» **DATA PROVIDED**
____________________

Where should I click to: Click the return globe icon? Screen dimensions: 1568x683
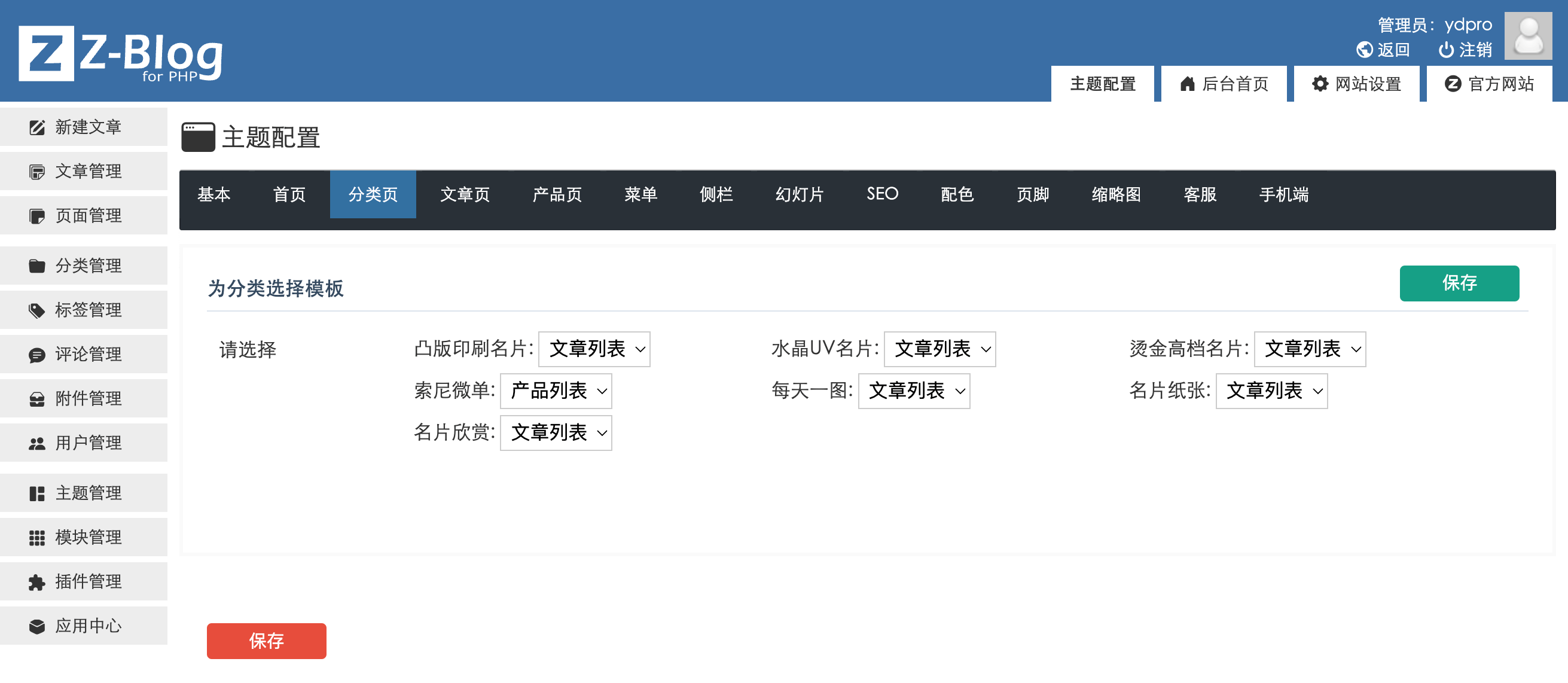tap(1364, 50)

____________________

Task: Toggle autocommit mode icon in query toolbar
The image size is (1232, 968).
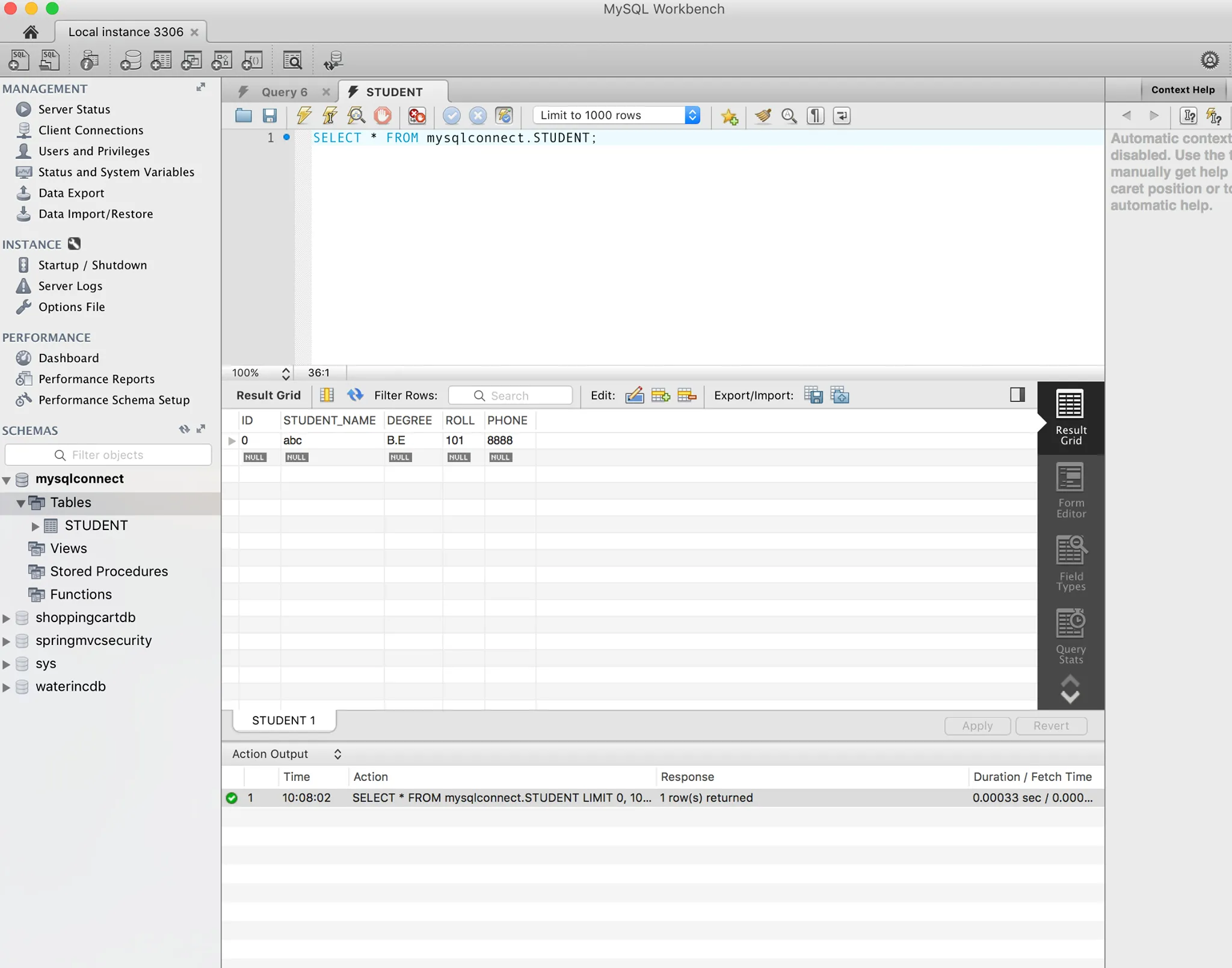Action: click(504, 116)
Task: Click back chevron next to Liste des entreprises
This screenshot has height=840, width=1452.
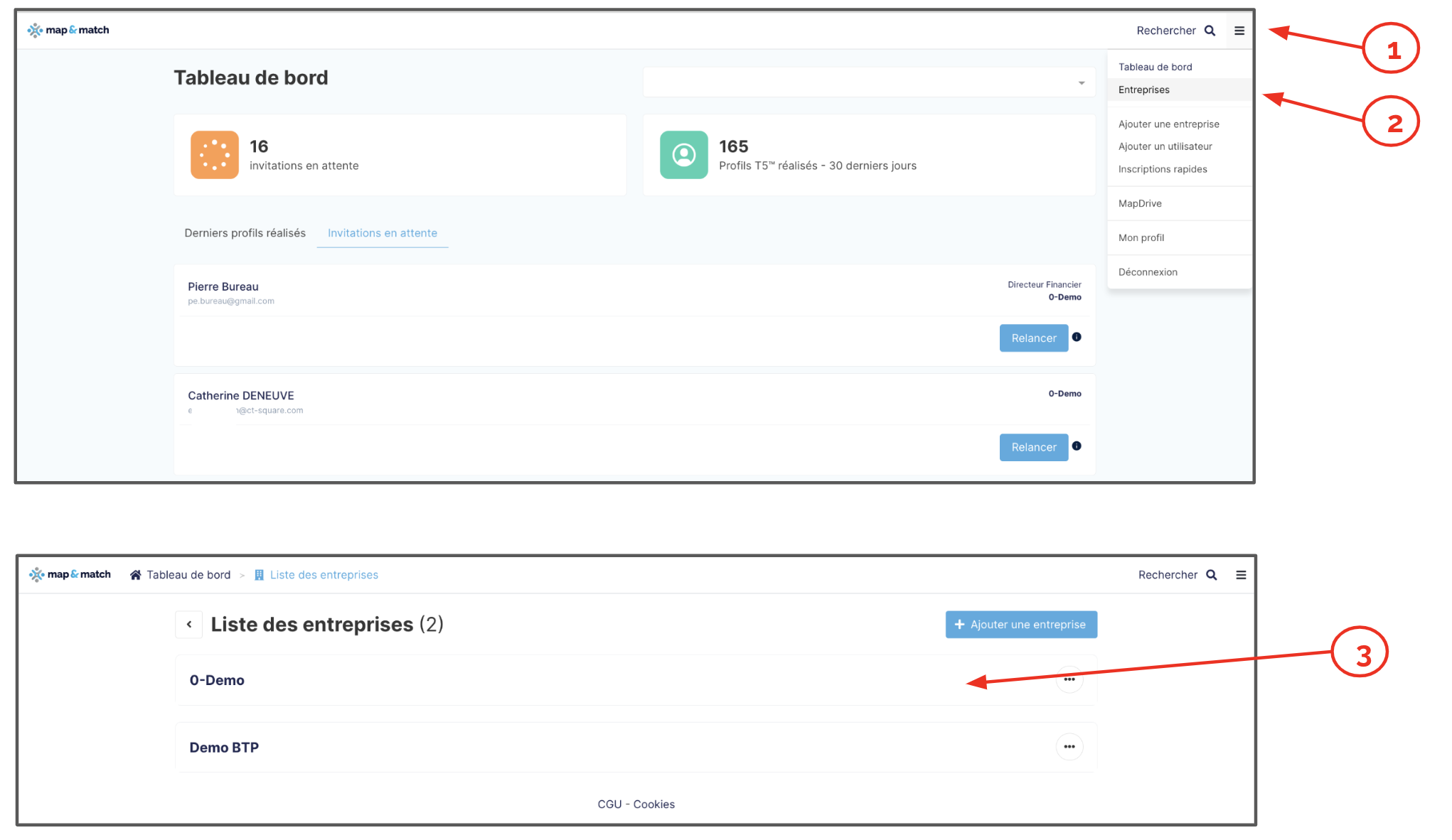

____________________

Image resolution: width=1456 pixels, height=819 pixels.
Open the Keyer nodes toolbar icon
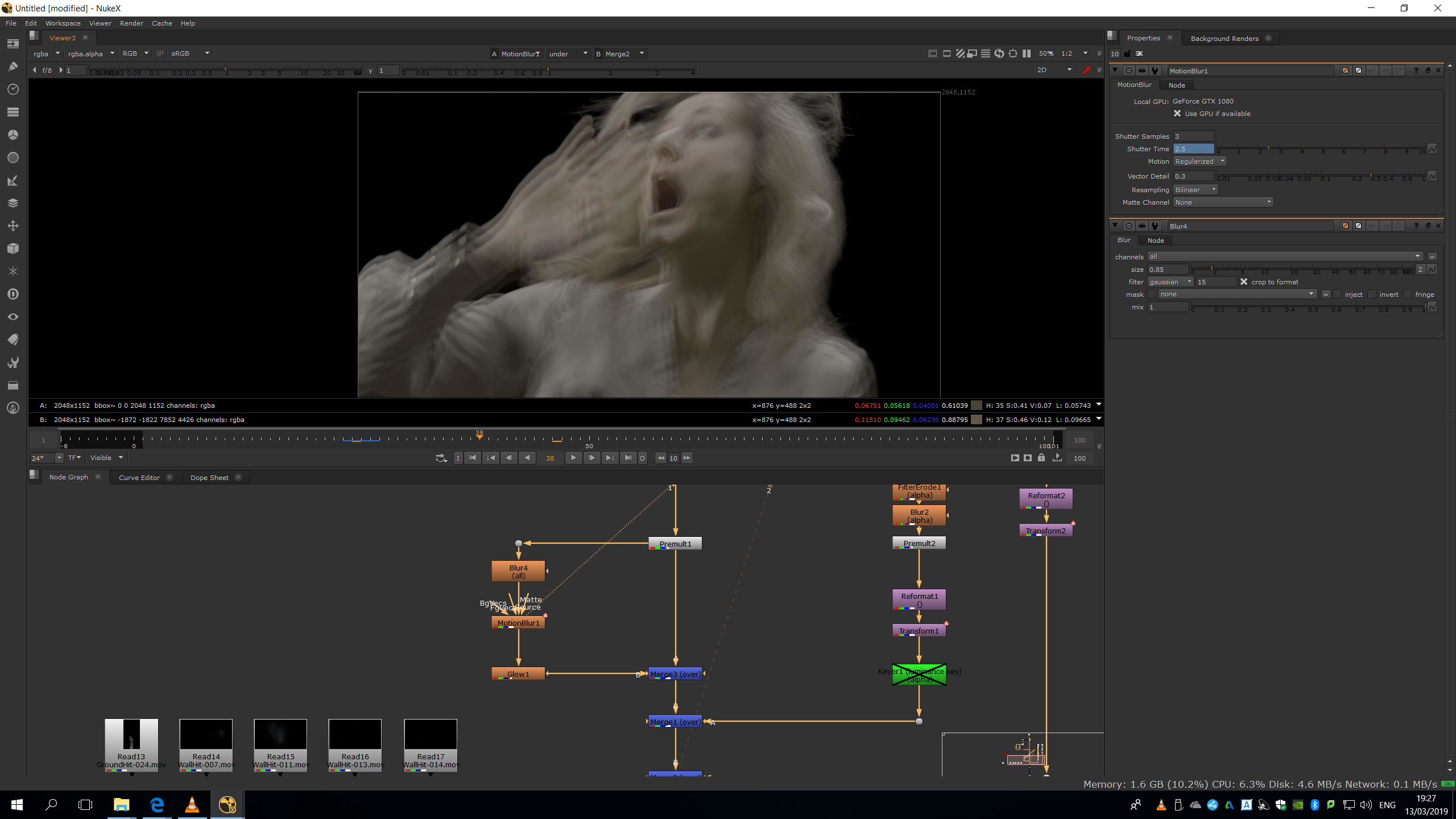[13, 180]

____________________

» **EXERCISE GOAL**
Of the records above, print only the lines from the one containing "Task: Toggle autocommit" through the one containing "This screenshot has height=840, width=1452.", inclusive and unaltered, leaving out pictures.

» **SOLUTION FOR THIS EXERCISE**
Task: Toggle autocommit mode icon in query toolbar
The image size is (1232, 968).
Action: click(504, 116)
Task: Click back chevron next to Liste des entreprises
This screenshot has height=840, width=1452.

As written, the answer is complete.